Abstract 793: Macrophage Transcription Factor EB Attenuates Left Ventricular Remodeling Via Lysosomal Lipolysis

Abstract

Background: Autophagy, lipid metabolism, and inflammation are interrelated cellular processes that implicate lysosomes in human disease. After ischemia reperfusion (IR) injury, inflammasome activation and interleukin 1-beta (IL1-beta) secretion promote heart failure progression. Whether macrophage autophagy and lysosomal biogenesis can attenuate post-IR remodeling and inflammation is unknown. We hypothesized that macrophages exhibit lysosome dysfunction and autophagic impairment after IR injury, and that augmentation of macrophage lysosomal biogenesis via macrophage-specific overexpression of transcription factor EB (Mf-TFEB), a master regulator of autophagy and lysosomal biogenesis, would attenuate myocardial remodeling and inflammation in ischemic cardiomyopathy.

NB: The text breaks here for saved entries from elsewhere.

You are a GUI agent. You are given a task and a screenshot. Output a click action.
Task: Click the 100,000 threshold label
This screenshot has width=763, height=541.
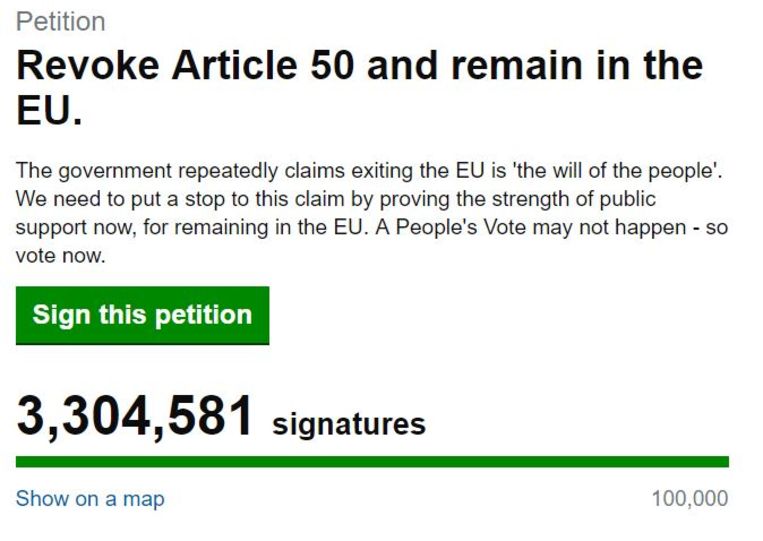(689, 498)
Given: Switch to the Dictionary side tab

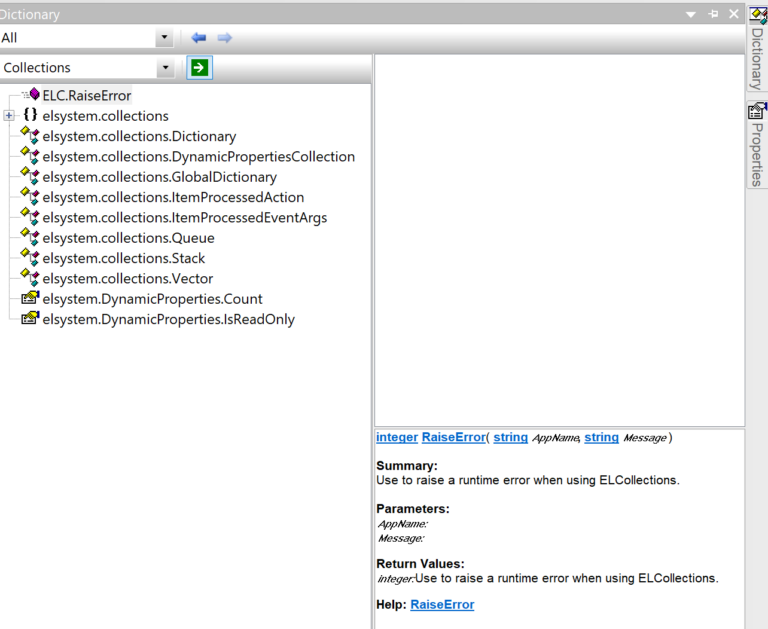Looking at the screenshot, I should [757, 48].
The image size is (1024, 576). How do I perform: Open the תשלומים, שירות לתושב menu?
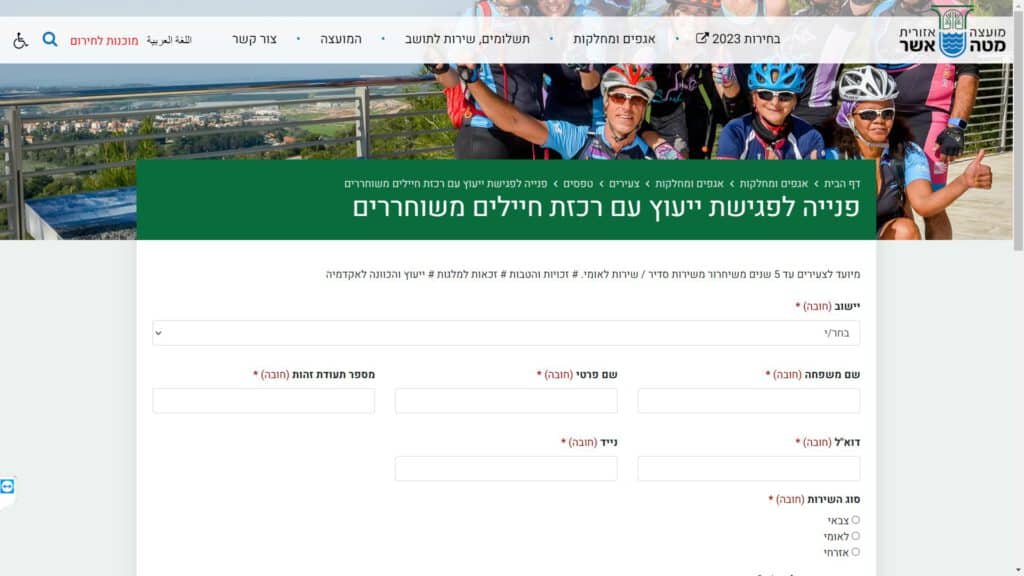tap(467, 39)
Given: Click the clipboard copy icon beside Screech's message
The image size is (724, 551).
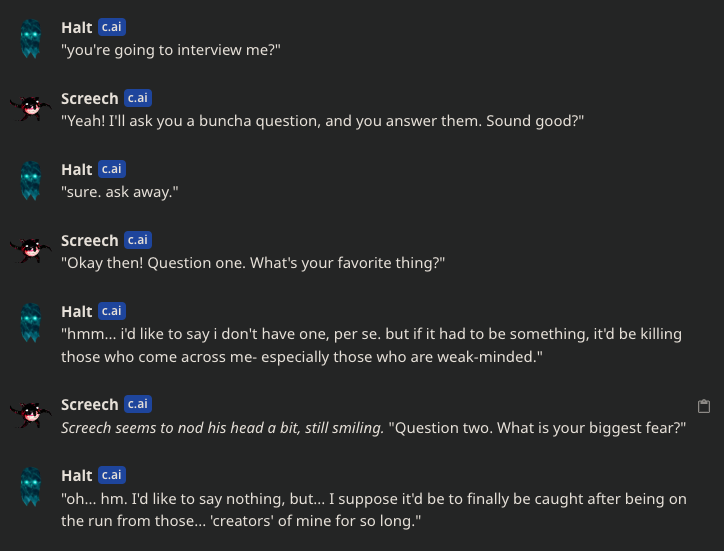Looking at the screenshot, I should [x=704, y=406].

Methods and Results: In mice subject to IR injury and humans with ischemic cardiomyopathy, we observed evidence of lysosomal and autophagic impairment. To ameliorate post-IR macrophage lysosomal injury, we expressed Mf-TFEB in a closed-chest IR murine model using a tamoxifen-inducible CX3CR1erCre and TFEB overexpression cassette bearing a Cre-excisable STOP codon. Compared to Cre-only controls, Mf-TFEB mice had significantly increased left ventricular (LV) ejection fraction 28-days post-IR (40% relative increase, p=0.002, n=15-17 per group), decreased abundance of pro-inflammatory macrophages, and reduced levels of IL1-beta in myocardial tissue. Surprisingly, neither inflammasome suppression nor TFEB-mediated attenuation of post-IR remodeling required intact macro-autophagy as evidenced by Mf-TFEB-mediated rescue of post-IR LV dysfunction in mice with concomitant inducible ATG5 ablation. RNA sequencing of flow-sorted macrophages from post-IR mice identified lysosomal acid lipase amongst other lipases regulated by TFEB. Mechanistically, pharmacologic inhibition of lysosomal acid lipase specifically abrogated the in vivo effects of TFEB on post-IR remodeling. Conclusions: Our findings suggest that macrophage TFEB regulates lysosomal lipolysis to attenuate inflammasome activity and protect against post-IR LV dysfunction, suggesting an alternative paradigm for how lysosome function may impact acute inflammation in vivo.